__EXERCISE MATERIALS__:
Content starts
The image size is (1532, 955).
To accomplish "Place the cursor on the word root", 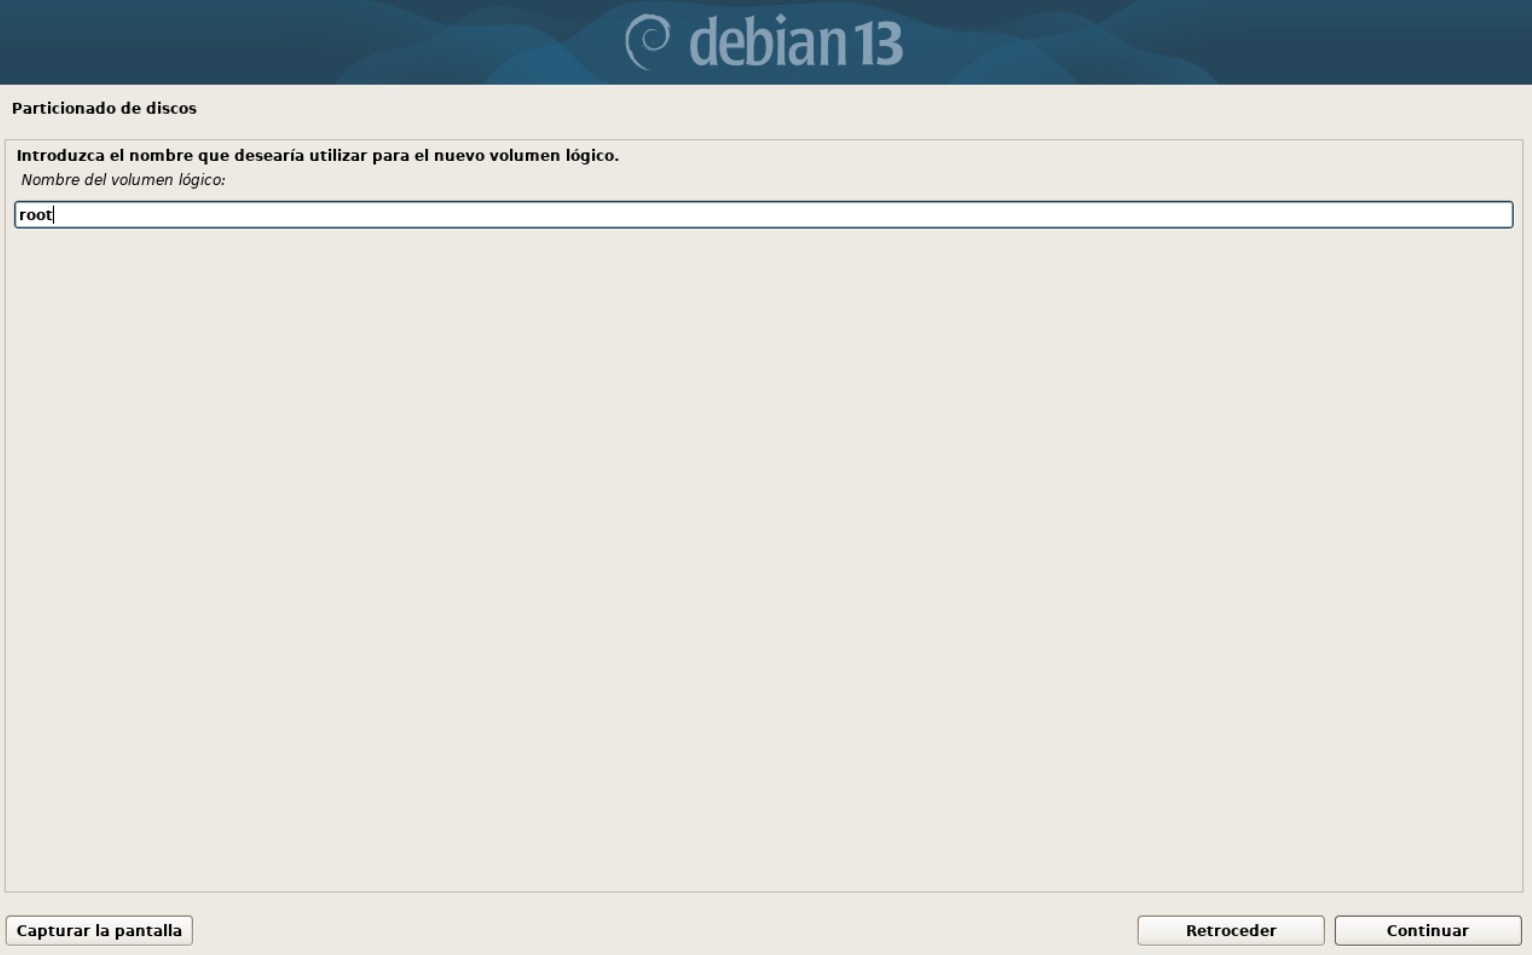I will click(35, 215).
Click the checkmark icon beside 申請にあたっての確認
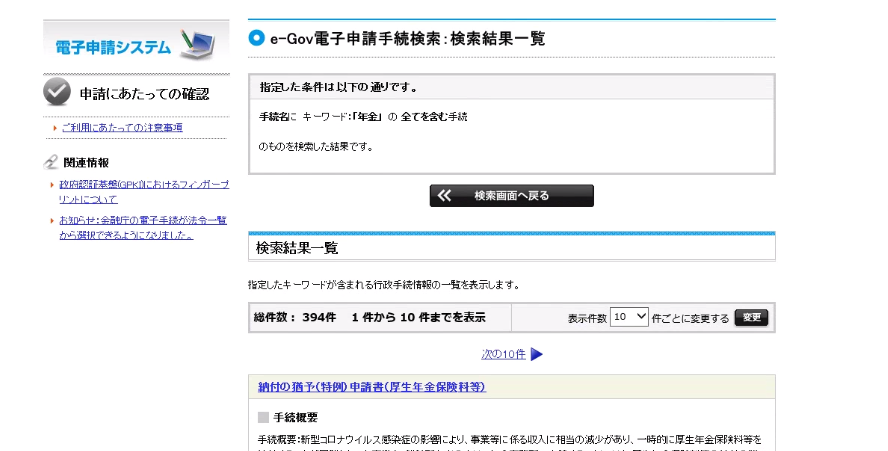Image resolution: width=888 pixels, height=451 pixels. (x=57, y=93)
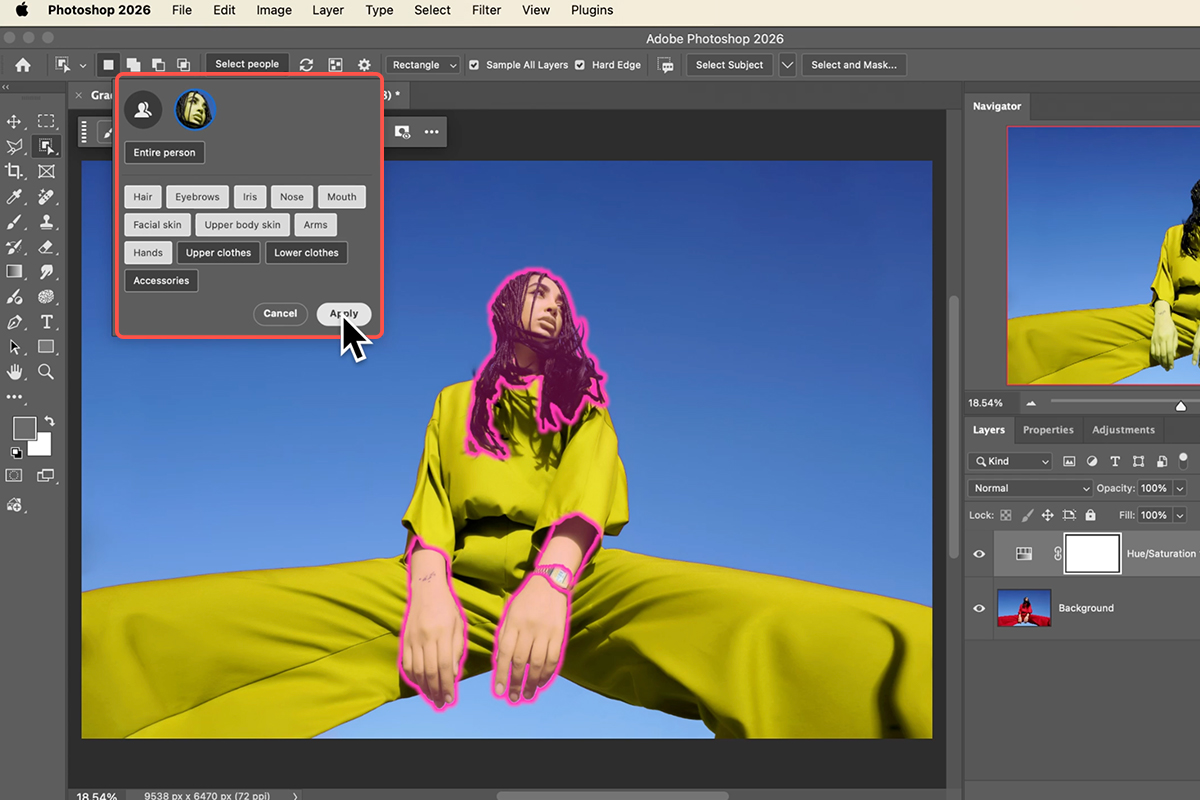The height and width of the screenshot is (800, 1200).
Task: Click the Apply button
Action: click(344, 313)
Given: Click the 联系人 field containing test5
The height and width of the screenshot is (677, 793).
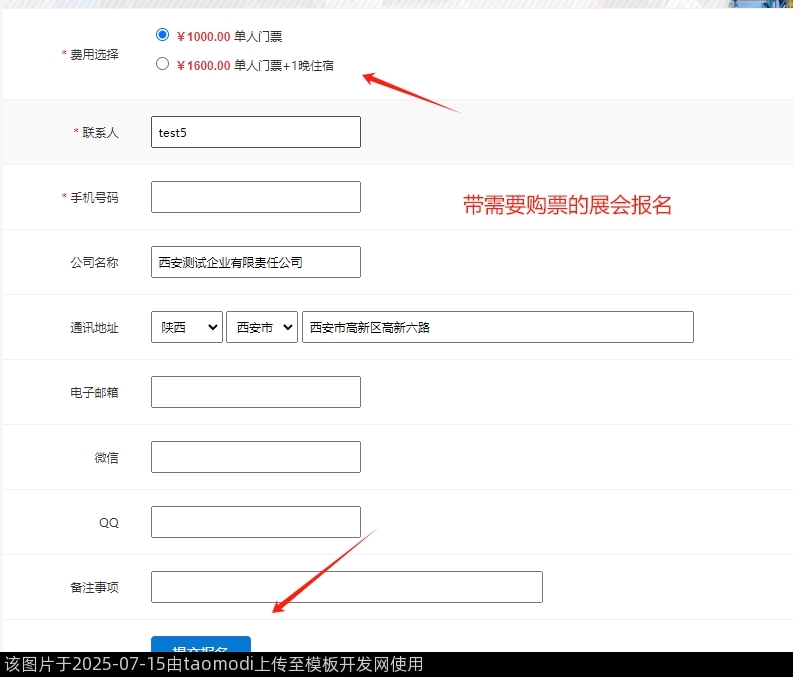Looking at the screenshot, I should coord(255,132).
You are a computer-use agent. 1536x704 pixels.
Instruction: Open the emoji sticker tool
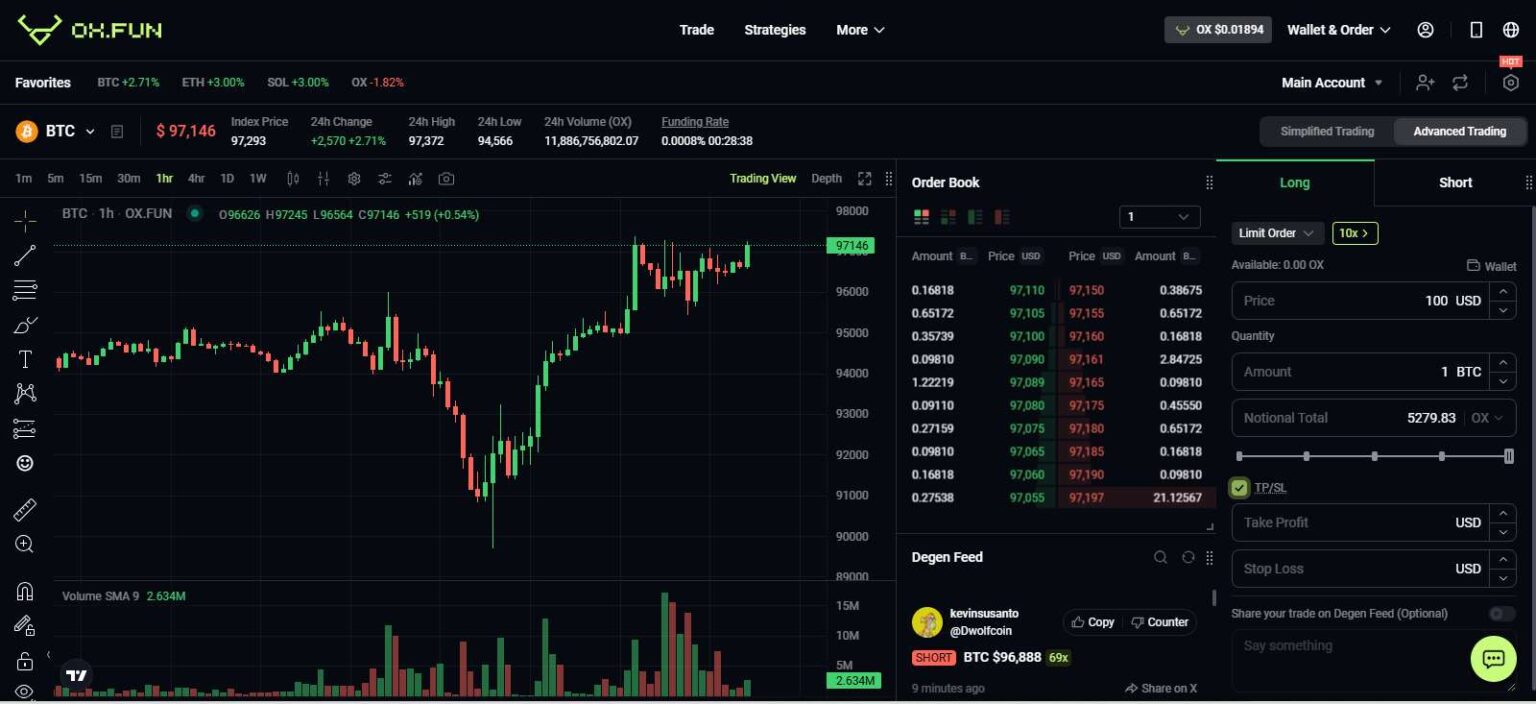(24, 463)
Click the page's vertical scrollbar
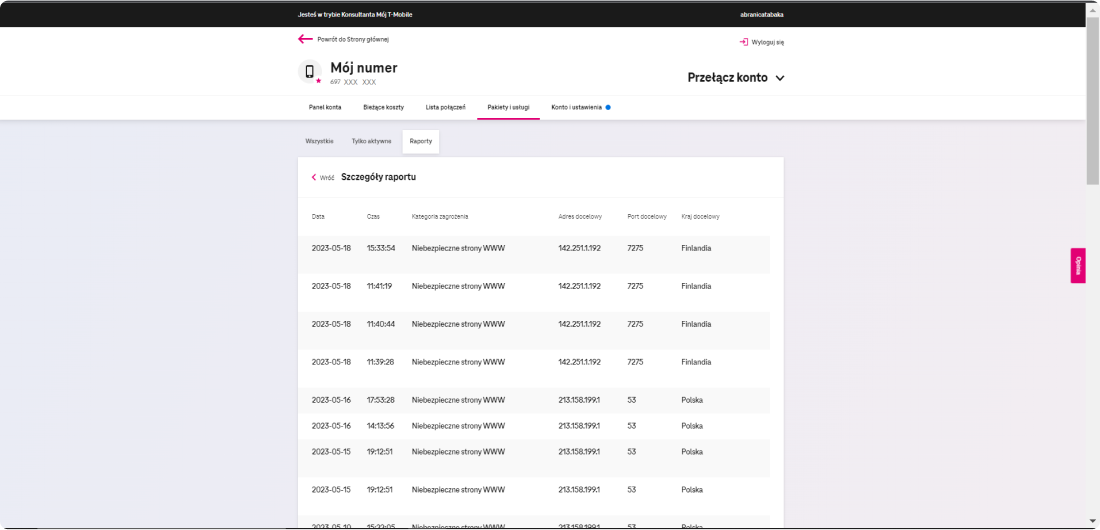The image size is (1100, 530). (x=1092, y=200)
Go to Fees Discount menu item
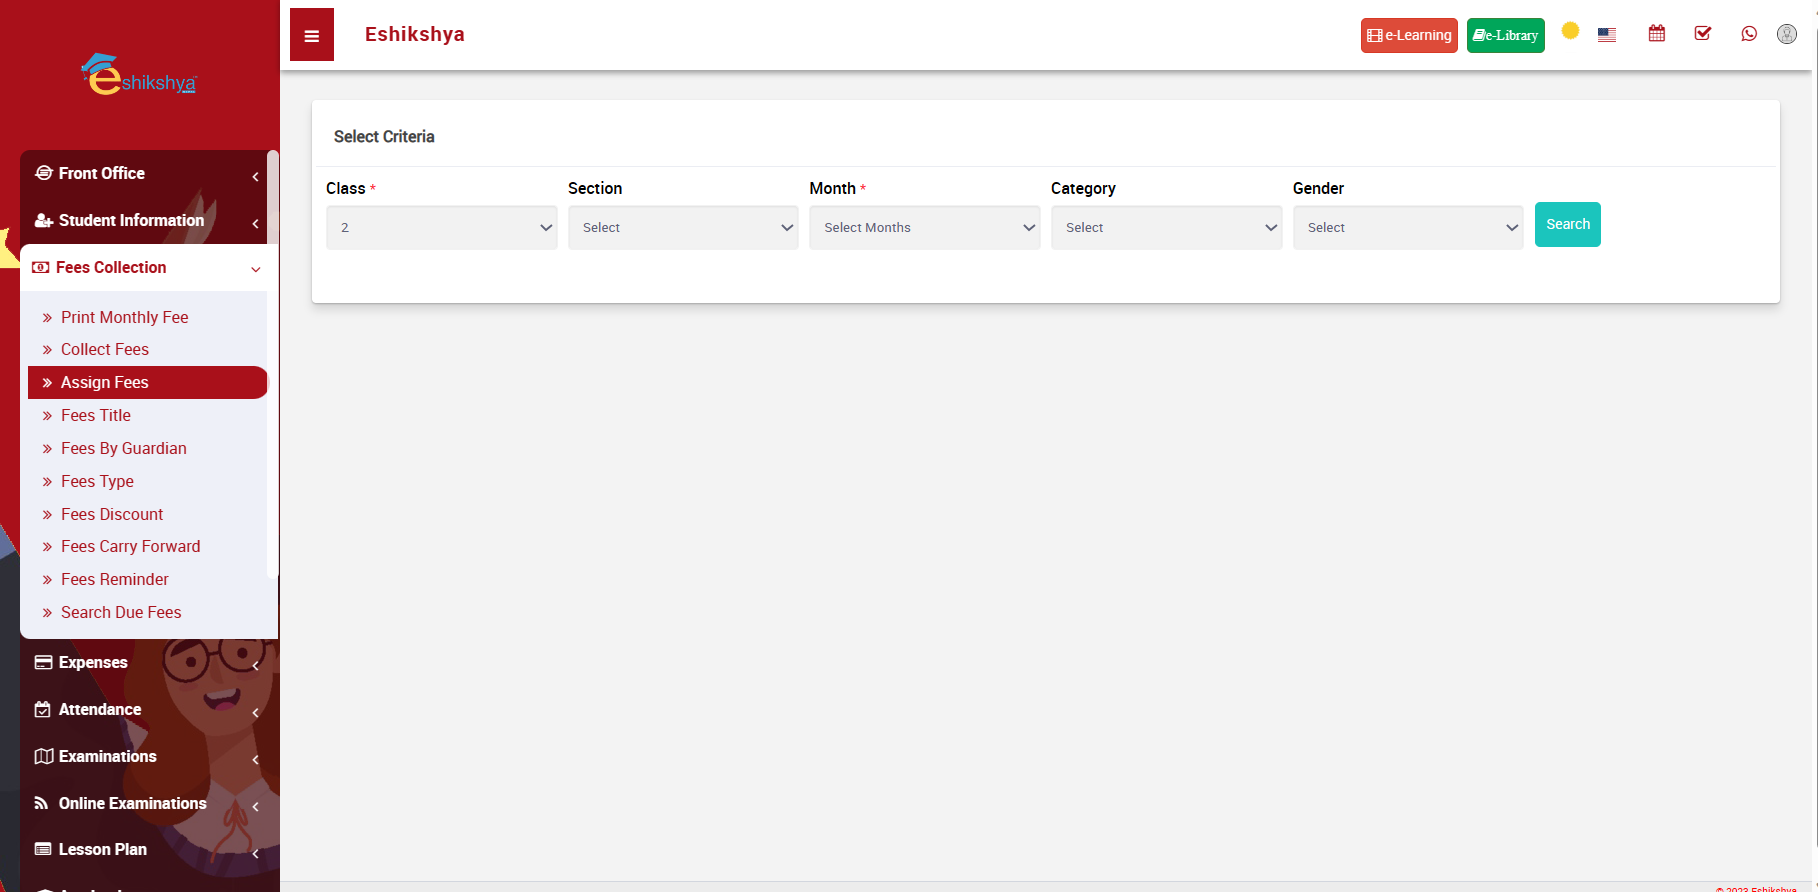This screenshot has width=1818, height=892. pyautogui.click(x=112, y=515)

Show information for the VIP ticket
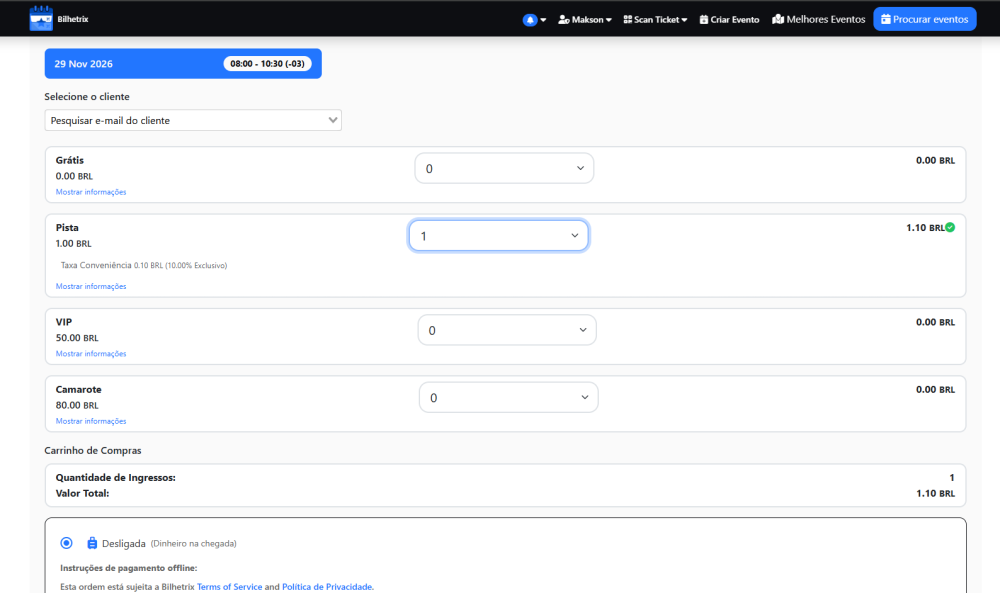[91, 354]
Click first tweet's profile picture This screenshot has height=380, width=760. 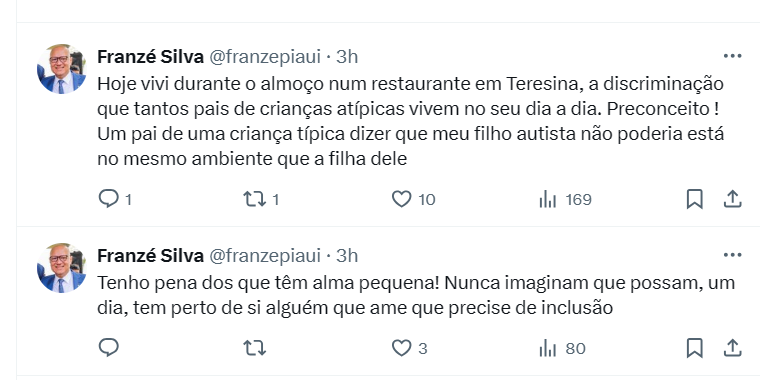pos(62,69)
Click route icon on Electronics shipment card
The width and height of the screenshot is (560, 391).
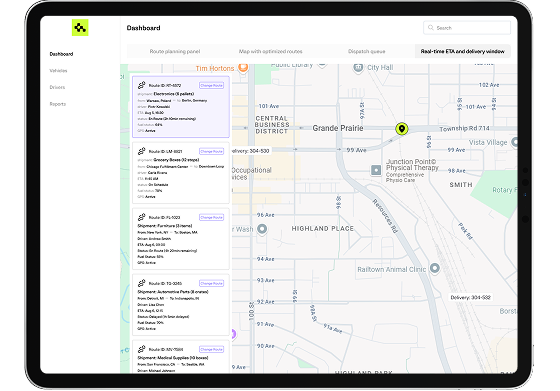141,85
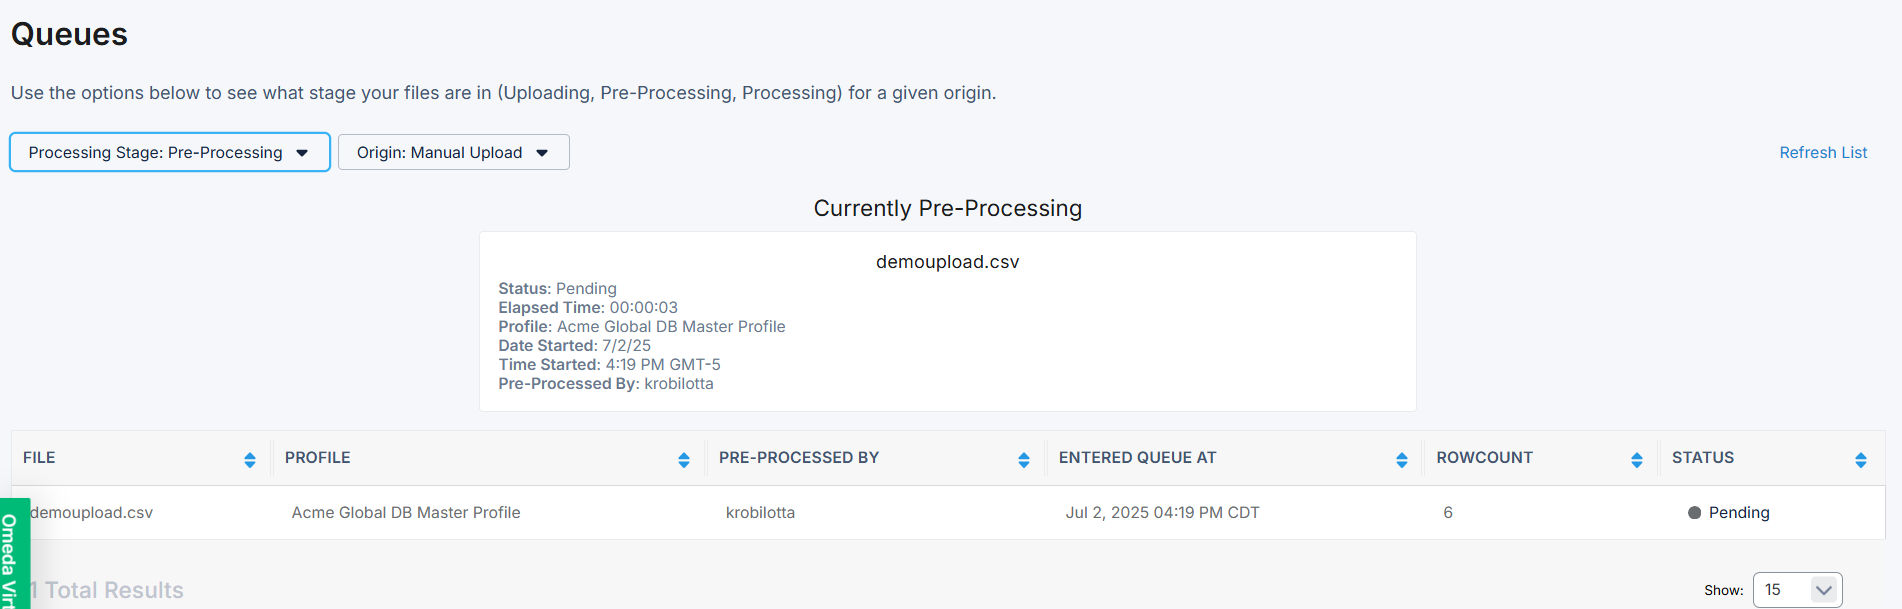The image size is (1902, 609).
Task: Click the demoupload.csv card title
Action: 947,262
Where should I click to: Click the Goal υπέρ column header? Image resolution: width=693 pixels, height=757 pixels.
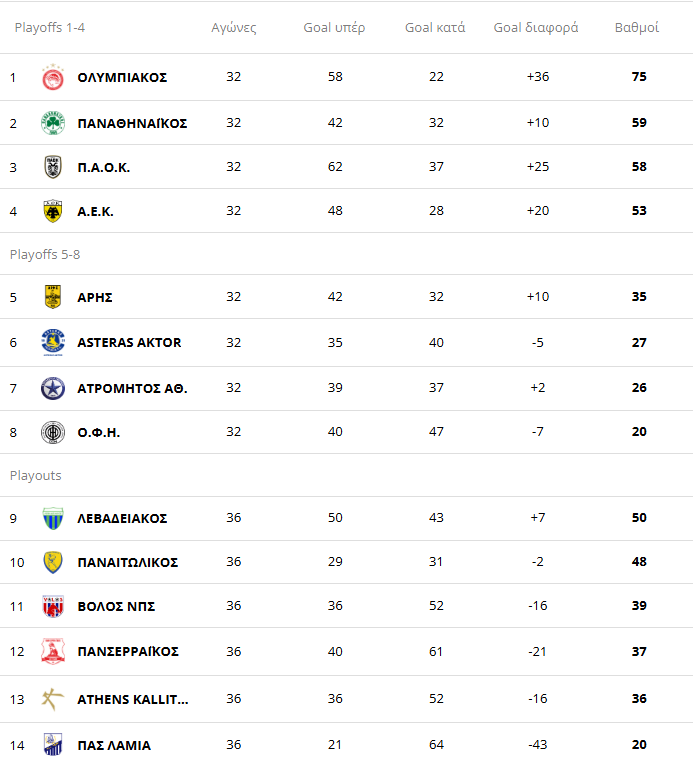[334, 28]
Content ends
__TASK REQUIREMENTS__: Every line from the one that holds "The width and" to the end of the listing should be output exactly, with pictures left out, please.

__ANSWER TO THE EXERCISE__:
The width and height of the screenshot is (560, 391).
141,85
The image size is (1902, 609).
Task: Click the demoupload.csv card title
Action: 947,262
Where should I click to: Click the Goal υπέρ column header? Image resolution: width=693 pixels, height=757 pixels.
[334, 28]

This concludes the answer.